▶ **Task goal**
Your answer must match, word for word, the lines from the one holding "Where should I" through the final line below, with pictures excluded.

Stored records:
======
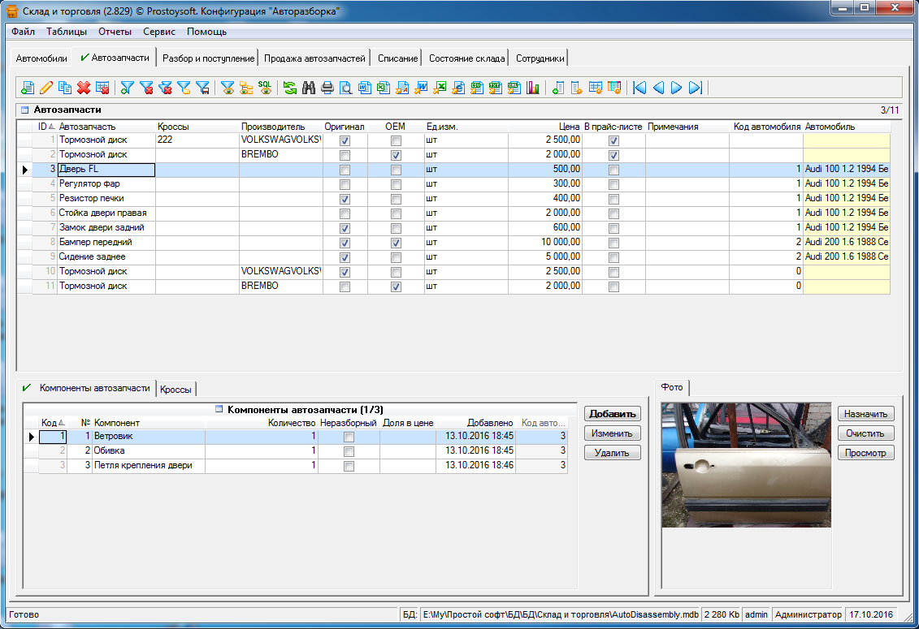Click the red X delete record icon
919x629 pixels.
pyautogui.click(x=83, y=88)
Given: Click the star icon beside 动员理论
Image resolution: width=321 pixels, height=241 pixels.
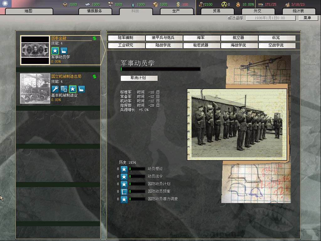Looking at the screenshot, I should (124, 169).
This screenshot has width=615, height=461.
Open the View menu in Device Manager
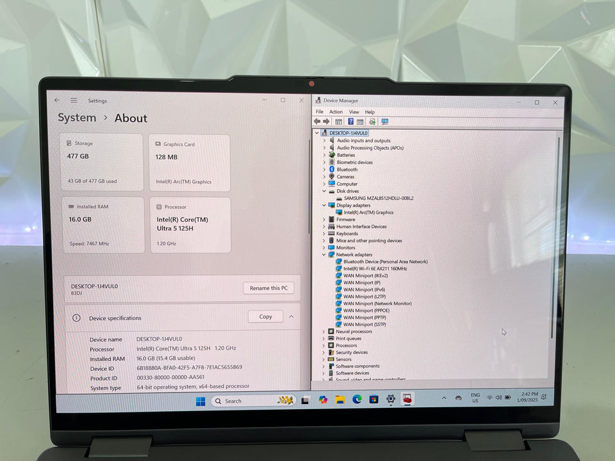pos(354,112)
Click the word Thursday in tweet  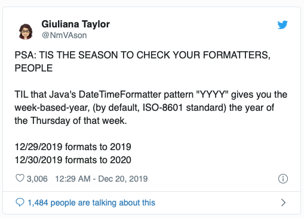50,121
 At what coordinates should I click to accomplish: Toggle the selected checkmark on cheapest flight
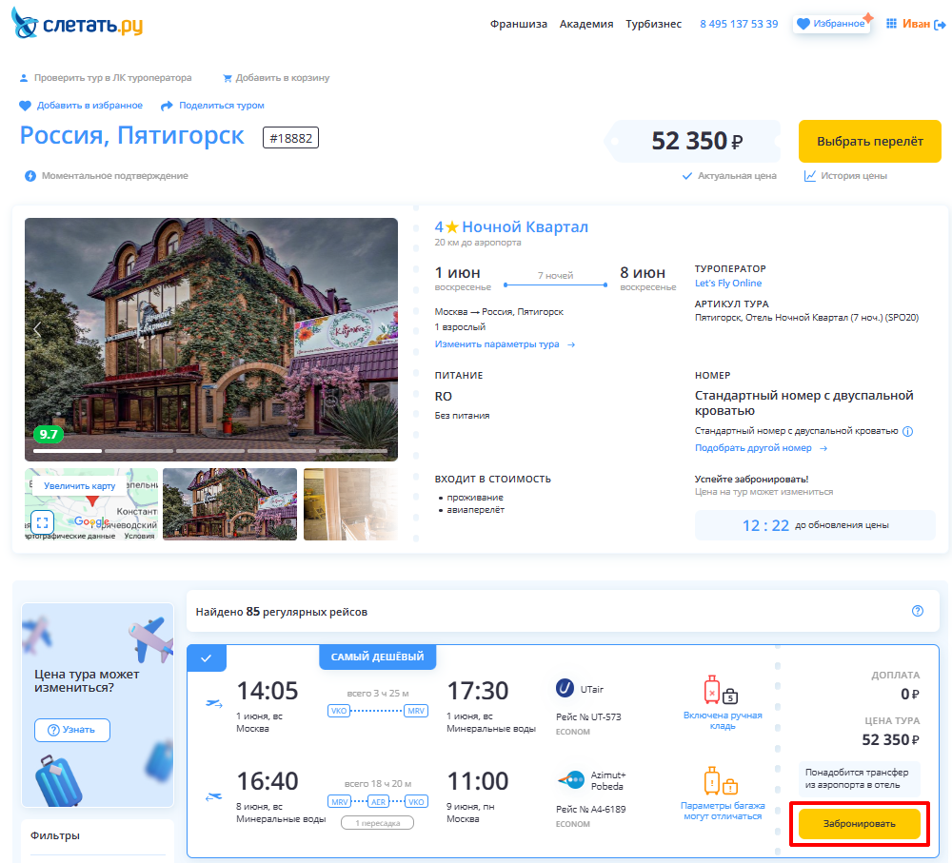[207, 657]
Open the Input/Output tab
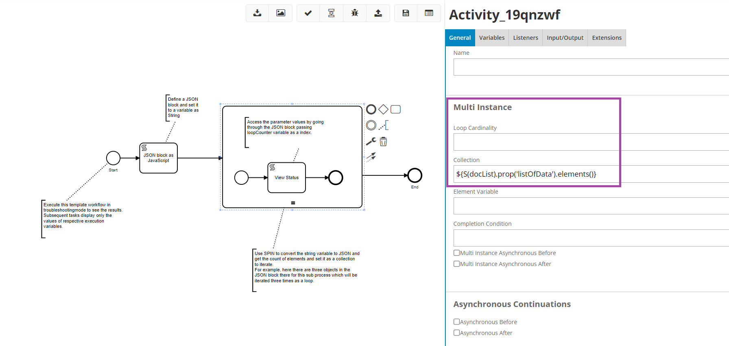The width and height of the screenshot is (729, 346). (565, 38)
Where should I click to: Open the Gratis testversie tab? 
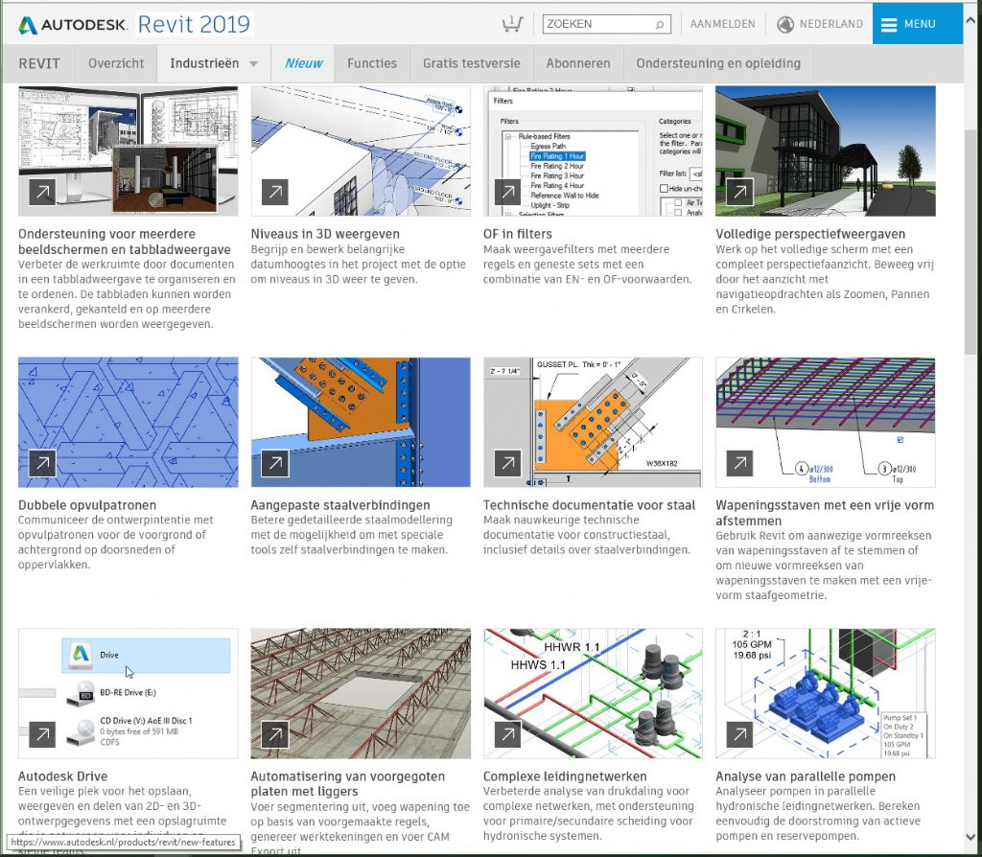click(471, 63)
======
▶ **Expected answer**
Where should I click to: Open the Gratis testversie tab? 
click(471, 63)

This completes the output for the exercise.